• GIVEN EXERCISE:
Translate this sentence from the news piece on the FDA's GRAS panel guidance into Spanish: "Companies in the food and beverage industry may convene a panel to determine whether a substance is GRAS under the conditions of its intended use."

• EXCERPTED PASSAGE:
WASHINGTON — The Food and Drug Administration detailed potential conflicts of interest and appearance issues on Nov. 15 when releasing its draft guidance on convening a GRAS panel. The guidance also gives recommendations on identifying panel members who have “appropriate and balanced expertise,” and it recommends limiting the data and information provided to a GRAS panel to publicly available information.
GRAS stands for generally recognized as safe. Companies in the food and beverage industry may convene a panel to determine whether a substance is GRAS under the conditions of its intended use. If the panel determines the substance is GRAS, companies then voluntarily may submit a notice to the F.D.A., hoping the agency will send out a letter saying it has “no questions” about the substance’s GRAS status.
Information on the GRAS panel draft guidance was published in the Nov. 16 issue of the Federal Register. More information may be found here.
The draft guidance recommends the GRAS panel should not include employees of the GRAS proponent (the entity seeking the GRAS status), the proponent’s attorney or agent, or employees of the proponent’s attorney or agent. Such individuals generally would have a conflict of interest due to a financial interest in the outcome of the panel’s deliberation. However, if such a person had specialized experience that could be helpful to a GRAS panel, the person possibly could provide information to the panel without participating in the panel’s deliberations. Such participation would be analogous to “non-voting members” who are granted a waiver when necessary to provide expertise to an F.D.A. advisory committee.

• RAW DATA:
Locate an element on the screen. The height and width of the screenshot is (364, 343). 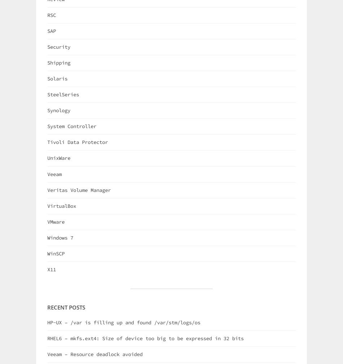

• EXPECTED ANSWER:
Las empresas de la industria de alimentos y bebidas pueden convocar un panel para determinar si una sustancia es GRAS en las condiciones de su uso previsto.